====== Available data

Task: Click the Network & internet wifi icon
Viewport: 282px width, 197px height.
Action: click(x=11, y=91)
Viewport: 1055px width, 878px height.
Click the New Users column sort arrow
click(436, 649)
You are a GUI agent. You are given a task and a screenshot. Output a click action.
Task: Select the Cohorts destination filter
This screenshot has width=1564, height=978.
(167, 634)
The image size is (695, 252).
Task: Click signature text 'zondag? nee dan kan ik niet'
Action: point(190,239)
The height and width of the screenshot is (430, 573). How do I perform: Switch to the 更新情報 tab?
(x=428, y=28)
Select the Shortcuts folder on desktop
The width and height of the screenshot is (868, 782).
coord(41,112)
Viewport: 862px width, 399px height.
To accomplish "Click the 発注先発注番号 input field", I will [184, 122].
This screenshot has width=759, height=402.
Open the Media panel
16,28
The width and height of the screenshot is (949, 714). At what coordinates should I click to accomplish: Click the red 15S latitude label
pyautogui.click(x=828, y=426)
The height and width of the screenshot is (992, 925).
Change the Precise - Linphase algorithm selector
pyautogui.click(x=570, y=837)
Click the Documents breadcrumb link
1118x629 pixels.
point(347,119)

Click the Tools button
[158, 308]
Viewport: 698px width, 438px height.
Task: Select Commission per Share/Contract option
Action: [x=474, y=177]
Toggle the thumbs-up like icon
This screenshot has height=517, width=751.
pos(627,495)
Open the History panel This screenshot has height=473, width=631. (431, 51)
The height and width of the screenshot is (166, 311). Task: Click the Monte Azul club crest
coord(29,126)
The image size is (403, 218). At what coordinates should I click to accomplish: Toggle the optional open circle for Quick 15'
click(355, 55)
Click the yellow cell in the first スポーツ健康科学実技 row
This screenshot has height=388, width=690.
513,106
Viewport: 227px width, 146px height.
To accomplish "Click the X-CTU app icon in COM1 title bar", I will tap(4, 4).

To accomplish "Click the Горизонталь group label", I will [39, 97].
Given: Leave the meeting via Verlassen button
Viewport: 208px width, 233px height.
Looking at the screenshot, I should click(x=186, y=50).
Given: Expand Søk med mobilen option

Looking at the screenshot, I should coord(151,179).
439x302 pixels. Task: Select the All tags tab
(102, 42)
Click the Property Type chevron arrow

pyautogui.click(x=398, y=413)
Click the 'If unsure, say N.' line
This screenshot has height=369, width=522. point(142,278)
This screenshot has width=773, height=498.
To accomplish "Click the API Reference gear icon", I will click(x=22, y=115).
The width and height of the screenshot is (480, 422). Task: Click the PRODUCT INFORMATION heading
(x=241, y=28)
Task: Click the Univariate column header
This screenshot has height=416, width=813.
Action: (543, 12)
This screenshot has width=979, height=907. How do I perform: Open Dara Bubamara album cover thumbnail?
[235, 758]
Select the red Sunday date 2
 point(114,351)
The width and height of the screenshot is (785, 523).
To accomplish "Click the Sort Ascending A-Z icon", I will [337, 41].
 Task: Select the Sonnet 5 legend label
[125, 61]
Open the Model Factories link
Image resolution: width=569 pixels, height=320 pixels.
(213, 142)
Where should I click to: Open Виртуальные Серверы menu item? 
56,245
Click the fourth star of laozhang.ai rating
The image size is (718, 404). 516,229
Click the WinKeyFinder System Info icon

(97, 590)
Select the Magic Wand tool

============

-- Task statement --
Copy out the lines from the line with "Click the Tools button" up to and including the line with "pyautogui.click(x=398, y=413)", keeping every character identical.

-- Response --
Click the Tools button
[158, 308]
Viewport: 698px width, 438px height.
Task: Select Commission per Share/Contract option
Action: [x=474, y=177]
Toggle the thumbs-up like icon
This screenshot has height=517, width=751.
pos(627,495)
Open the History panel This screenshot has height=473, width=631. (431, 51)
The height and width of the screenshot is (166, 311). Task: Click the Monte Azul club crest
coord(29,126)
The image size is (403, 218). At what coordinates should I click to accomplish: Toggle the optional open circle for Quick 15'
click(355, 55)
Click the yellow cell in the first スポーツ健康科学実技 row
This screenshot has height=388, width=690.
513,106
Viewport: 227px width, 146px height.
To accomplish "Click the X-CTU app icon in COM1 title bar", I will tap(4, 4).

To accomplish "Click the Горизонталь group label", I will [39, 97].
Given: Leave the meeting via Verlassen button
Viewport: 208px width, 233px height.
Looking at the screenshot, I should click(x=186, y=50).
Given: Expand Søk med mobilen option

Looking at the screenshot, I should coord(151,179).
439x302 pixels. Task: Select the All tags tab
(102, 42)
Click the Property Type chevron arrow

pyautogui.click(x=398, y=413)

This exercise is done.